Plany opieki są ważnym aspektem procesu pielęgniarskiego. Należy zaspokoić potrzeby żywieniowe, aby zaspokoić potrzeby klienta w zakresie ogólnego stanu zdrowia. Stosując proces pielęgniarski w połączeniu z diagnozą pielęgniarską zgodnie z Północnoamerykańskim Towarzystwem Diagnozy Pielęgniarskiej (NANDA), lub pielęgniarka NANDA, profesjonalna pielęgniarka tworzy oparty na dowodach plan działania specyficzny dla każdego klienta lub pacjenta.
Plan opieki pielęgniarskiej
W planie opieki pielęgniarskiej zawarta jest klasyfikacja wyniku, a także klasyfikacja interwencji. Najskuteczniejszym sposobem osiągnięcia tego wyniku jest wykorzystanie procesu pielęgniarskiego: ocena, diagnoza, planowanie, wdrażanie i ocena.
Oszacować
Obiektywnie oceniaj stan odżywienia pacjenta. Zdecyduj, które trasy są dostępne do spożycia.
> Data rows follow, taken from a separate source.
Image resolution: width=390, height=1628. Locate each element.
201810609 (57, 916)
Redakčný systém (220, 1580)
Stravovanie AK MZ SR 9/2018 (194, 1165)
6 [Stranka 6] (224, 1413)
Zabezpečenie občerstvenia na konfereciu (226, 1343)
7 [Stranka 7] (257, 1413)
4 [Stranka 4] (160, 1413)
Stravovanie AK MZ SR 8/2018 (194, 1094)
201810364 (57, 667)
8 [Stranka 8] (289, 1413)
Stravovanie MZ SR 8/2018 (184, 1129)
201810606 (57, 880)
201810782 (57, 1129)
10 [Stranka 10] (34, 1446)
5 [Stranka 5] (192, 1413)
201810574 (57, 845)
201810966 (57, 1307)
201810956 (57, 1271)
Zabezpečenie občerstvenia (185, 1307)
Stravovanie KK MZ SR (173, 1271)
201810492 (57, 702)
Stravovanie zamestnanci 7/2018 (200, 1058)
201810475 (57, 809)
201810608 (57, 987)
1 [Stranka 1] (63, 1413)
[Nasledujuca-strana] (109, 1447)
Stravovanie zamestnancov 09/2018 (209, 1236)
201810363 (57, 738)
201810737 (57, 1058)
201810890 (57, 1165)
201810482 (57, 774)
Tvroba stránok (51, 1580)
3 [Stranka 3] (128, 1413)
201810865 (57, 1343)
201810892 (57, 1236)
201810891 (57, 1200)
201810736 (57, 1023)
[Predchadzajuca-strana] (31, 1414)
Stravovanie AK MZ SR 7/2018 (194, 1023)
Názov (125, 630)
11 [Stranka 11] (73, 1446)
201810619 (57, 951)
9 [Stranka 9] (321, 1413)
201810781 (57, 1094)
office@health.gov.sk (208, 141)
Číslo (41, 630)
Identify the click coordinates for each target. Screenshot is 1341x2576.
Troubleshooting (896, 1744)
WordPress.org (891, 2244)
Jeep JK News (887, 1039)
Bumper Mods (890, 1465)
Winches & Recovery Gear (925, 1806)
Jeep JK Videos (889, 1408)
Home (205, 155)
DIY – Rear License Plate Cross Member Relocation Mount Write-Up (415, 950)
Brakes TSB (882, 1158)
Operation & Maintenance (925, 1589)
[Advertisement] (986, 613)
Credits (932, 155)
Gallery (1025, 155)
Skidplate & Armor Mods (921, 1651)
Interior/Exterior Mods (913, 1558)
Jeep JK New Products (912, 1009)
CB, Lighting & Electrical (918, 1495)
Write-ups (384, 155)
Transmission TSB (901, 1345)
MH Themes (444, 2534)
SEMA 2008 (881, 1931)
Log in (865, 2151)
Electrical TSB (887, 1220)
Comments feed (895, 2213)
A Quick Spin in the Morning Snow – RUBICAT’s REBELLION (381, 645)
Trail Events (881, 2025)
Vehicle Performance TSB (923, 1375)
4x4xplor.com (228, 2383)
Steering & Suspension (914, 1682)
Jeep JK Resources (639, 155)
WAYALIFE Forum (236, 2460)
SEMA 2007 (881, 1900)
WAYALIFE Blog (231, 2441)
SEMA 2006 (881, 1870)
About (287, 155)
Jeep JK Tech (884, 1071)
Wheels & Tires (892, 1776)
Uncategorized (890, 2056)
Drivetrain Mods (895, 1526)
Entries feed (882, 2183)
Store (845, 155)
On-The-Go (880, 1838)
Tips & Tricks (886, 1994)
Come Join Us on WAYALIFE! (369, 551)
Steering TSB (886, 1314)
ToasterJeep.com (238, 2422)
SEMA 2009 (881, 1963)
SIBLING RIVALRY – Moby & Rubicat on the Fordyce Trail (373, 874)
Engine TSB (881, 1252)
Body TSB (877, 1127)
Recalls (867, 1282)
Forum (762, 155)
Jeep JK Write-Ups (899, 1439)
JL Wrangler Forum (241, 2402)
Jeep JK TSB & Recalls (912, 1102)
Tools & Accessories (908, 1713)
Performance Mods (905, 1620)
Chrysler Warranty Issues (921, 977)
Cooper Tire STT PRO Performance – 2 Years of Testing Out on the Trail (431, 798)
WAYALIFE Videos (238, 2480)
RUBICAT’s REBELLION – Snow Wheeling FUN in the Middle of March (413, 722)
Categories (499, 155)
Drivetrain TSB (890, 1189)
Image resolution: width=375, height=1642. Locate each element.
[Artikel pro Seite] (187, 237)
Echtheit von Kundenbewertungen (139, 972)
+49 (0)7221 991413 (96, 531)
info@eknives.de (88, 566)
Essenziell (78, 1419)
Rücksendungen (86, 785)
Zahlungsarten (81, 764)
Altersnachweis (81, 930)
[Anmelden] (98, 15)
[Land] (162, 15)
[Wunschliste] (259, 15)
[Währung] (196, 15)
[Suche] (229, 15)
Najczęstsze są dożylne, żołądkowe lub doustnie. Jeśli pacjent jest w stanie bezpiecznie połknąć, ważne jest, aby wiedzieć, czy jest na specjalistycznej diecie. Niektórymi przykładami są oczyszczone, płynne, miękkie, o niskiej zawartości sodu, o wysokiej lub niskiej zawartości błonnika i o niskiej zawartości kofeiny. Następnie należy ustalić, jakie będzie optymalne spożycie dla tego pacjenta w określonym czasie, kiedy tworzony jest plan opieki.
Rozpoznać chorobę
Korzystając z definicji diagnozy pielęgniarskiej ustalonej przez Północnoamerykańskie Stowarzyszenie Diagnozy Pielęgniarskiej, zdecyduj, które z nich odpowiadają aktualnym potrzebom pacjenta. Może być wymagana więcej niż jedna diagnoza pielęgniarska. Przykładem może być: "Odżywianie zmienione, mniej niż wymagania ciała".
Plan
Korzystając z diagnozy pielęgniarskiej jako wskazówki, przygotuj szczegółowy plan opieki w odniesieniu do bieżących potrzeb pacjenta. Obejmują monitorowanie płynu i przyjmowania pokarmu oraz produkcji pacjenta przez cały dzień. Rozważ ważenie pacjenta codziennie. Jeśli pacjent ma jakiekolwiek alergie pokarmowe, upewnij się, że te pokarmy nie są podane. Odkryj wszelkie preferencje pokarmowe, jakie pacjent może potrzebować, aby zwiększyć możliwości uzupełniania posiłków.
Wprowadzić w życie
Wprowadź w życie plan opieki. Poinformuj pacjenta o aktualnych celach związanych z planem opieki. Włącz pacjenta i innych pracowników do planu opieki, tak aby cały zespół opieki nad pacjentem był zaangażowany i zgadzał się z przebiegiem działań. Udokumentuj wynik tego planu, w tym przypadku, jaki procent posiłku został zjedzony i czy pacjent bez trudności tolerował przyjmowanie pokarmu, takie jak nudności lub wymioty.
Oceniać
Ocenić tolerancję pacjenta na plan opieki. Dostosuj plan do konkretnych potrzeb, które nie są spełnione, a także do wszelkich preferencji, które pacjent może mieć lub wymagać. Ponowna ocena ewentualnej dalszej diagnozy pielęgniarskiej, która może mieć znaczenie, w tym w zaktualizowanym planie opieki.